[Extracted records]
========

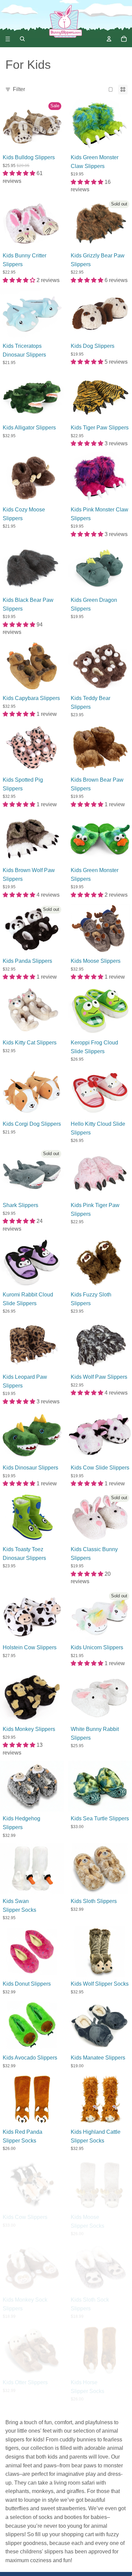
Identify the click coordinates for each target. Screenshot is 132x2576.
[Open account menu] (109, 38)
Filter (19, 89)
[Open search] (22, 38)
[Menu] (8, 39)
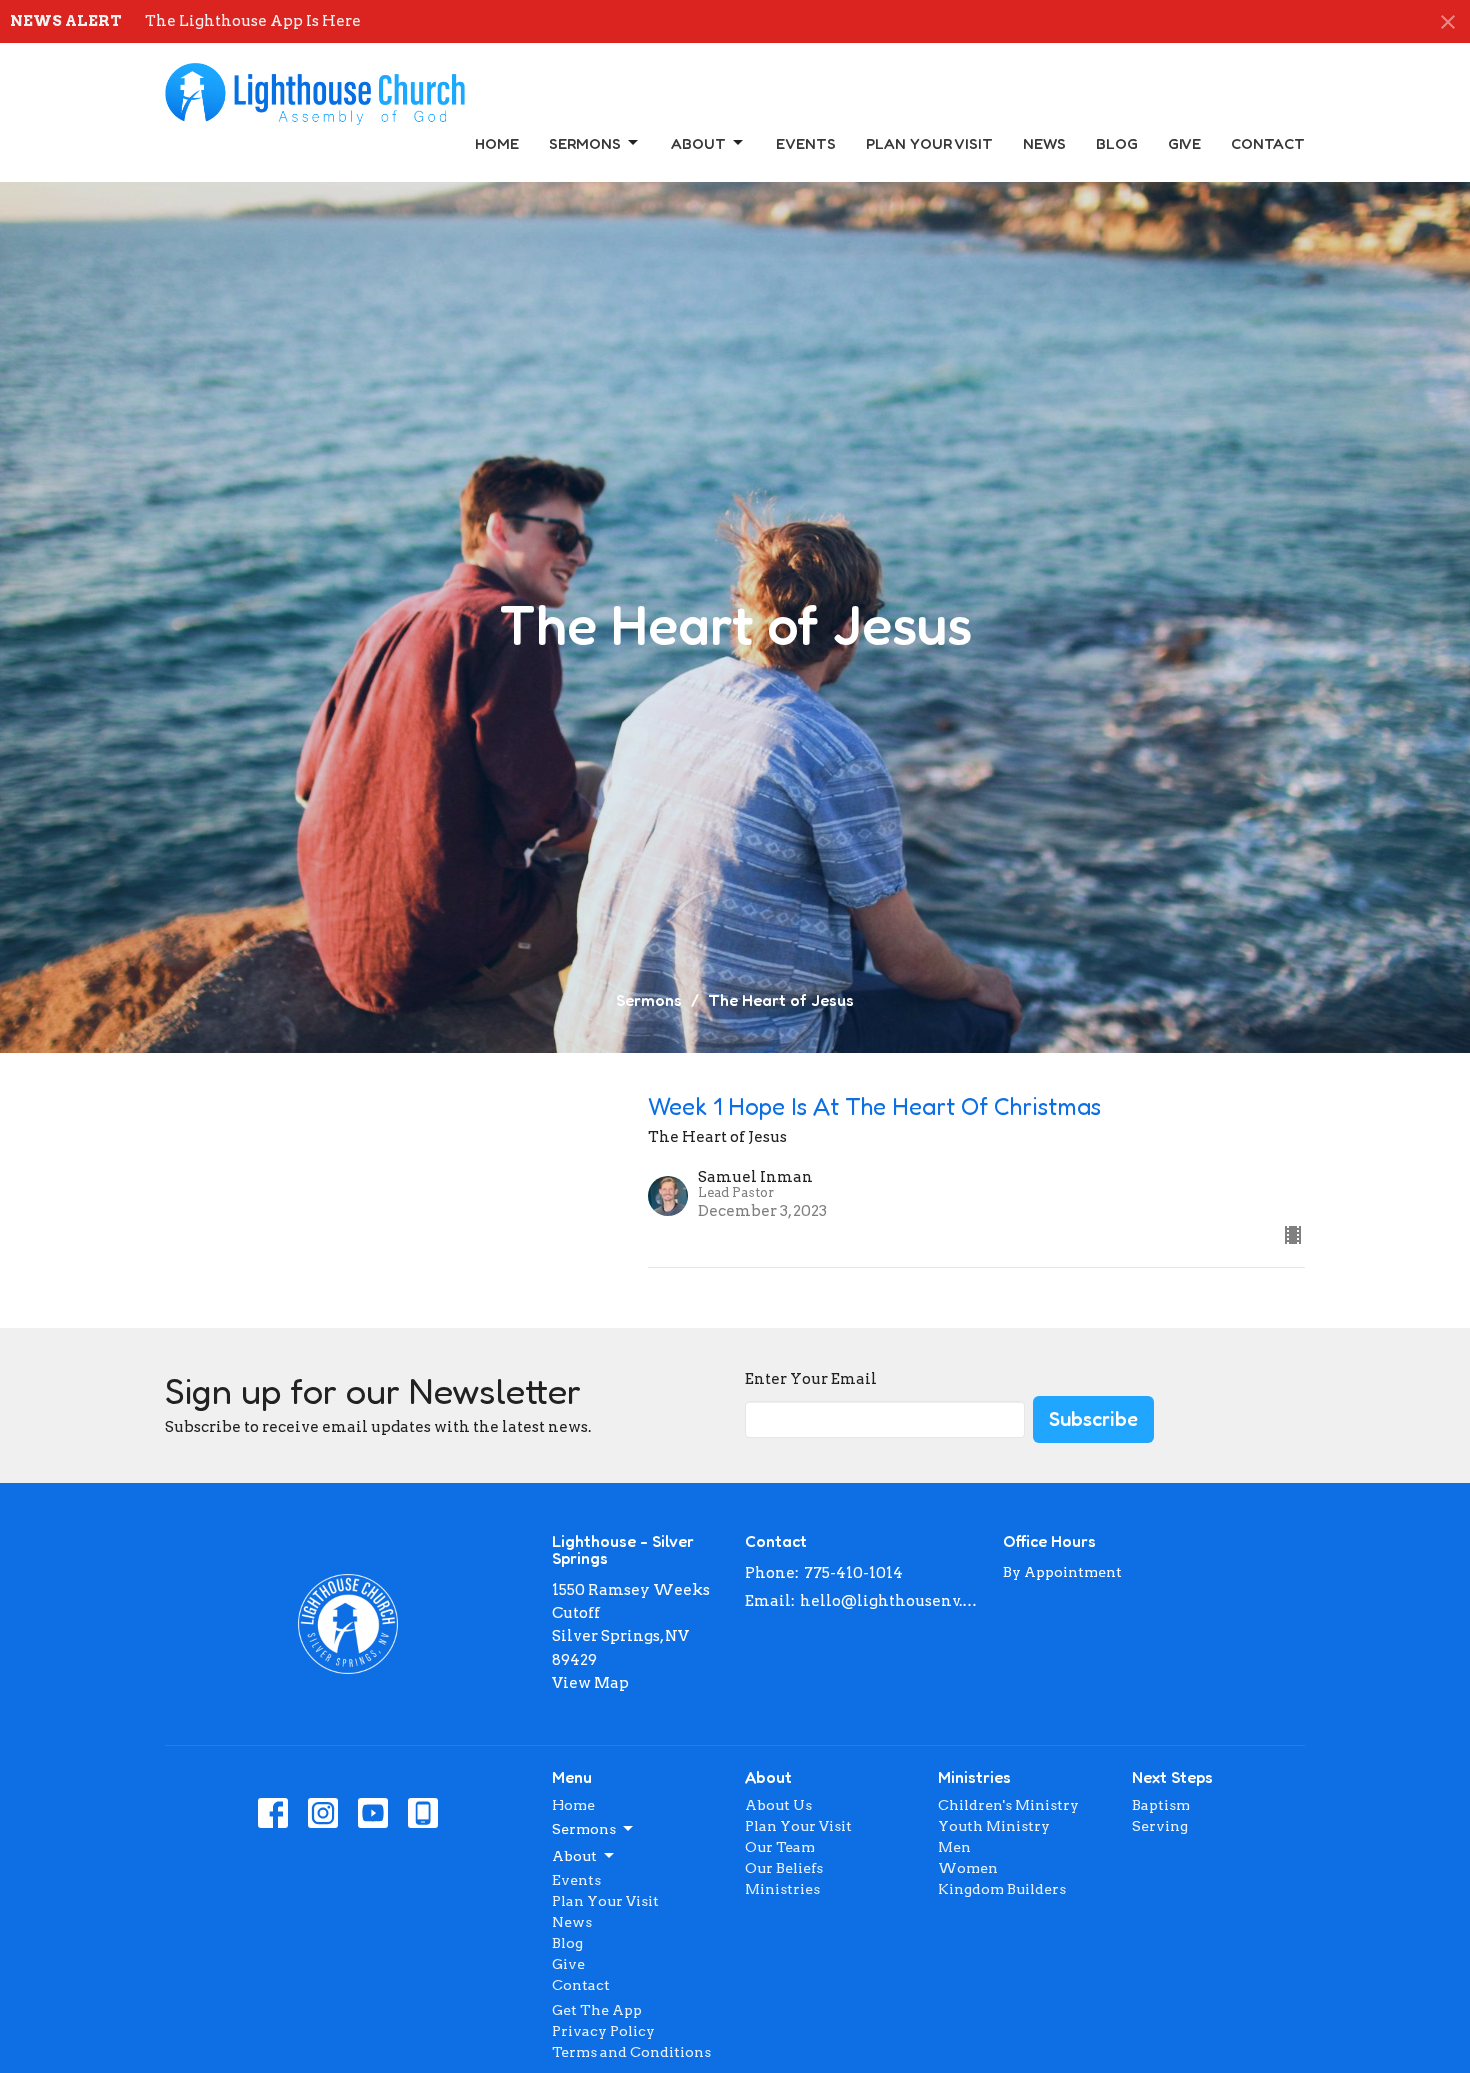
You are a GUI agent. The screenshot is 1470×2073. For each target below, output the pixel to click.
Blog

========

**Task prompt**
Repeat exactly the lines from the one containing "[Open search] (22, 38)" to the last line of the data above, both included, and write no pictures into the copy.

**Response to this exercise**
[Open search] (22, 38)
[Menu] (8, 39)
You are a GUI agent. The screenshot is 1470×2073. For each target below, output the pixel to click.
Blog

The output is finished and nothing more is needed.